2020 verzeichnete Deutschland Staatsausgaben in Höhe von 509 Milliarden Euro. Kommendes Jahr sinken die Ausgaben auf rund 413 Milliarden Euro – weniger als zuvor, jedoch immer noch viel mehr als vor der Corona-Pandemie. Dennoch spricht das Finanzministerium von einer „verantwortungsvollen Haushaltspolitik“. Die verschiedenen Konjunkturmaßnahmen helfen dabei, entschlossen aus der Krise zu kommen.
Auch mit Staatsausgaben im zwölfstelligen Bereich verzeichnet Deutschland die niedrigste Schuldenquote in Relation zu den Schuldenquoten anderer wichtiger Industriestaaten der G7. Der Grund dafür war der zuvor ausgeglichenere Haushalt die Quote auf 60 Prozent gesenkt hatte, wie es von den gemeinsamen Verschuldungsregeln der Eurozone verlangt wurde. Allerdings besteht die Sorge, dass während der höheren Staatsausgaben die Steuereinnahmen beinahe in der gleichen Größenordnung zurückgegangen sind. Die Folge: Ein Loch in der Haushaltsplanung, das in diesem und dem folgenden Jahr durch weitere Schulden gefüllt werden muss. Jedoch soll ab 2022 die Schuldenbremse wieder gelten. Die Frage lautet, wie die Bundesregierung die Schuldenbremse einhalten will. 10 Milliarden Euro als jährliches Schuldenmaximum erscheint verschwindend gering.

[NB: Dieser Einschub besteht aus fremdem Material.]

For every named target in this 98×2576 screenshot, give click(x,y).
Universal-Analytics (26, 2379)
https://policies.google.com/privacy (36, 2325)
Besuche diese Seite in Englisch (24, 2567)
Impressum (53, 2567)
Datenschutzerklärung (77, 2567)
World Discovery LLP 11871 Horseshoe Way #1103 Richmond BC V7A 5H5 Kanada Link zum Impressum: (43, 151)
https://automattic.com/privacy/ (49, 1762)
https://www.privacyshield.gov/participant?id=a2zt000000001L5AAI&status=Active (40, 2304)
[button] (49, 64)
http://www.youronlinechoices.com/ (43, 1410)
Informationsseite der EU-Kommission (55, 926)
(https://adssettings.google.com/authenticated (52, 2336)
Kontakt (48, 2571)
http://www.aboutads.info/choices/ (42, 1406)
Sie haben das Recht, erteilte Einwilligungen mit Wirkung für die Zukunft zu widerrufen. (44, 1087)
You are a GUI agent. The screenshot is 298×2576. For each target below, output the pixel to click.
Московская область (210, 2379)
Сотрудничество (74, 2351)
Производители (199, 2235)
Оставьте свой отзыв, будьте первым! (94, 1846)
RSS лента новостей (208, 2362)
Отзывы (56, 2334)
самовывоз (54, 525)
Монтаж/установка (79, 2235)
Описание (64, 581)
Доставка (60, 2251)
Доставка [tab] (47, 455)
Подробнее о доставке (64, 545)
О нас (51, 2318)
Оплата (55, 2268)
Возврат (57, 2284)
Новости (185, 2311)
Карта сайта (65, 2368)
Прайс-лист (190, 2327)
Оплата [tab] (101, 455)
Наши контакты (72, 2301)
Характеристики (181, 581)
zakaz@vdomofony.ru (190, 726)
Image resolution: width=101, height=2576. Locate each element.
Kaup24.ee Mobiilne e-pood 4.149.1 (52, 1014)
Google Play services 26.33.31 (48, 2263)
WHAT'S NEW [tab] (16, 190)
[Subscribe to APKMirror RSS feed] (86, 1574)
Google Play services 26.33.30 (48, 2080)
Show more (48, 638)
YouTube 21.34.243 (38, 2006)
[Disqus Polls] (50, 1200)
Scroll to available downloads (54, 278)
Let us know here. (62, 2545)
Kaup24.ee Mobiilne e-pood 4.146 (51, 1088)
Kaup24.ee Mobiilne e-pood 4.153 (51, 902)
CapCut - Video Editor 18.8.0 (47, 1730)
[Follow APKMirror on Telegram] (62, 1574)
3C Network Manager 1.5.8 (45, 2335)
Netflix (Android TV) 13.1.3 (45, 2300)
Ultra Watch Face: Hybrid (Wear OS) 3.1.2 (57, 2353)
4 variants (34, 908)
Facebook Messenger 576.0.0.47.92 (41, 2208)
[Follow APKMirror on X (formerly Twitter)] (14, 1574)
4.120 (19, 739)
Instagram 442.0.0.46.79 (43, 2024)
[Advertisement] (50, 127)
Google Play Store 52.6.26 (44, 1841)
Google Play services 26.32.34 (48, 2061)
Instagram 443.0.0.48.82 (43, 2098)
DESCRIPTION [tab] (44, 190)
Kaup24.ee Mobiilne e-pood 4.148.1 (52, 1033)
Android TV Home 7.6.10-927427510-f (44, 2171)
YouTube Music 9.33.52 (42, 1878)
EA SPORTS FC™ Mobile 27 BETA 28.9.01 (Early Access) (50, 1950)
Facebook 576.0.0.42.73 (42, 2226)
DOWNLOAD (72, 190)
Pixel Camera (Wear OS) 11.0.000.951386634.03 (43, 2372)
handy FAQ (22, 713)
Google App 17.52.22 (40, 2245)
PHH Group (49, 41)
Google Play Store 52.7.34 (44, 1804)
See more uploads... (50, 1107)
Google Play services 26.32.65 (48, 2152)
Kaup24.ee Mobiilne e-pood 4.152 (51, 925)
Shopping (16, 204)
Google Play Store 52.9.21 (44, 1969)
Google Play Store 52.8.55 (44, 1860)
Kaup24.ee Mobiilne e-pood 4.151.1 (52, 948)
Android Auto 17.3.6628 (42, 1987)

Mögliche Maßnahmen wären zum Beispiel die Kürzung der Ausgaben, insbesondere bei den Sozialetats. Doch an dieser Stelle sperrt sich die SPD. Eine weitere Möglichkeit sei eine Steuererhöhung und viele sind sich sicher: Spätestens nach dem Wahljahr 2021 werden die Steuern steigen. „Das nennt man Kassensturz, den man natürlich erst nach der Bundestagswahl macht und dann betroffen erklärt, dass man nun leider nicht mehr ohne Steuererhöhung weiterkomme“, erklärte FDP-Chefhaushälter Otto Fricke. Doch mit der Union, die die große Koalition anführt, ist das nicht möglich.
Während 2017 die Haushaltslage so gut war, dass Union und SPD in den Koalitionsgesprächen darüber sprachen, wie sie Mehrausgaben in Höhe von 50 Milliarden Euro unters Volk bringen könnten, sieht es bei den nächsten Koalitionsverhandlungen weniger rosig aus. Es wird vor allem darum gehen, wie die Haushaltslöcher gestopft werden sollen, die die Corona-Krise und die Ausgabenpolitik verursacht haben. „Dann wird schnell klar sein, wo die Reise hingeht“, so ein Haushälter. „Dann werden die Steuern auf breiter Front erhöht.“ Eine positive Wirtschaftsentwicklung und dadurch höhere Steuereinnahmen könnten das Loch schließen. „Darauf setzen wir“, teilte ein Regierungsvertreter mit. In der Finanzkrise sei dies bereits gelungen. Wieso also nicht auf ein zweites Wirtschaftswunder hoffen?